Results: Continuous low-dose ketamine infusion was most commonly prescribed to adolescents as an adjunct to opioids (median starting dose 2.0 mcg/kg/min; median maximum dose 3.0 mcg/kg/min). Ketamine was started a median of 13.7 hours after admission. Median ketamine infusion duration was 3 days (IQR 1.8-4.3). For admissions in which opioid was decreased during ketamine infusion, the median time from start of ketamine infusion to first opioid dose adjustment was 12.5 hours (IQR 3.25-36.6). In most encounters (n=119, 76.3%), ketamine infusion was discontinued prior to opioid PCA discontinuation. In 33 (21.2%) of encounters, the ketamine dose was decreased within 6 hours prior to discontinuation. The majority of encounters (79.3%) had a reduction in either PCA dose, continuous opioid infusion, or both while receiving ketamine. Low-dose ketamine infusion was well-tolerated overall, with side effects noted in 21.8% (n=34) of encounters. The most common side effects included dizziness (5.6%), hallucinations (5.1%), dissociation (2.6%), and sedation (1.9%). Nearly all side effects were reversible, resolving within 24 hours of dose reduction (n=11, 78.6%) or infusion discontinuation (n=21, 95.5%). There was no significant difference in patient sex or age at admission between groups with reported side effects compared to those without. There was a significant difference in hemoglobin genotype between groups (p=0.005). In both groups, most patients had hemoglobin SS. However, a higher percentage of encounters with side effects included patients with hemoglobin SC. Further, a higher percentage of patients in the no side effect group received hydroxyurea before admission (p=0.032) (Table 2). There were no reports of ketamine withdrawal. In 11 (7.1%) encounters, benzodiazepines were administered during ketamine infusion; 7 intravenously and 4 enterally. In most cases (n=5, 45.5%) the benzodiazepine was given for anxiety, in 2 cases (18.2%) for spasticity, 2 (18.2%) for spasm, 1 (9.1%) for agitation and 1 (9.1%) for pain. Benzodiazepines were administered within 12 hours after ketamine initiation in only 3 cases. Most patients who received ketamine went on to receive it again during a subsequent admission (72.1%, n=98).

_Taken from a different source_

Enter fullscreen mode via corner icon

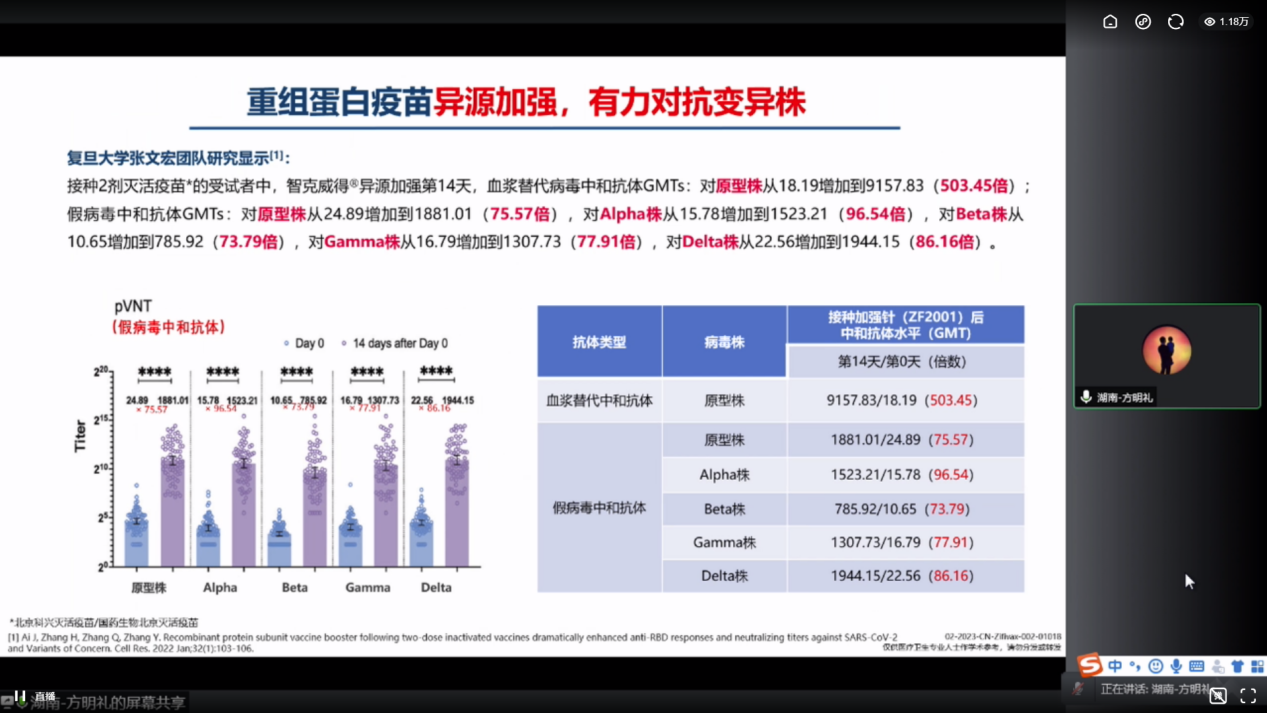click(x=1248, y=695)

Conclusion: Ketamine infusion should be considered when developing individualized pain plans for children with SCD, and it may be particularly beneficial for those who have a history of inadequate pain relief from opioids or dose-limiting opioid side effects. The variability of ketamine administration highlights the need for standardized protocols for ketamine use in VOE management. Further prospective study is needed to establish the efficacy of ketamine infusion and to determine optimal dosing, which may be patient-specific.

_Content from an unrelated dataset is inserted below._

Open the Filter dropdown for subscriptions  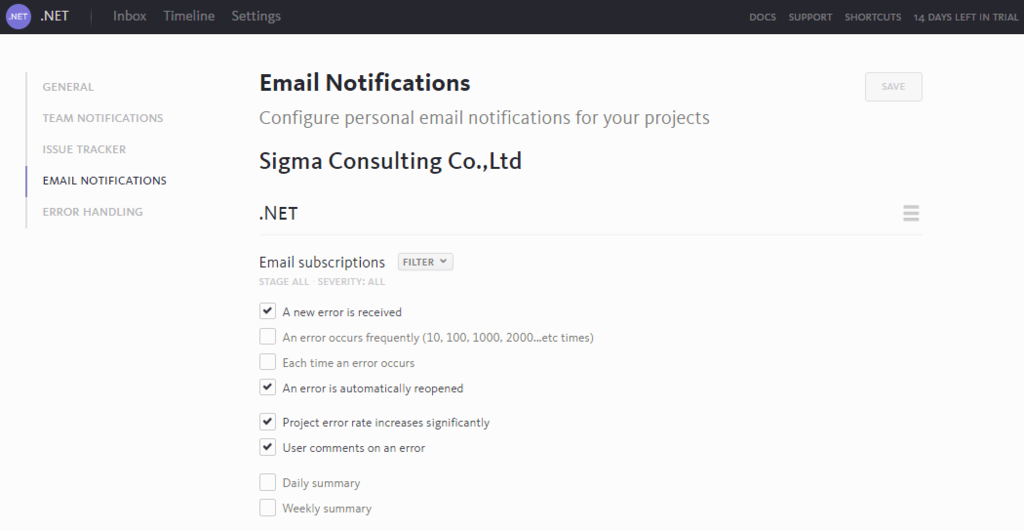[x=425, y=262]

Disclosures: Heeney: FORMA Therapeutics: Consultancy; Oric Pharmaceuticals: Consultancy; Vertex/ Crisper Therapeutics: Consultancy; Bluebird Bio: Consultancy; Novartis: Consultancy. Archer: Global Blood Therapeutics: Research Funding; Haemonetics: Other: Stocks are provided to my husband as part of his compensation as an employee of the company; Novartis: Research Funding.

OffLabel Disclosure: Ketamine is only FDA-approved for use as an anesthetic agent. However, limited data suggest that low-dose ketamine may be a safe and effective adjunctive treatment for vaso-occlusive pain.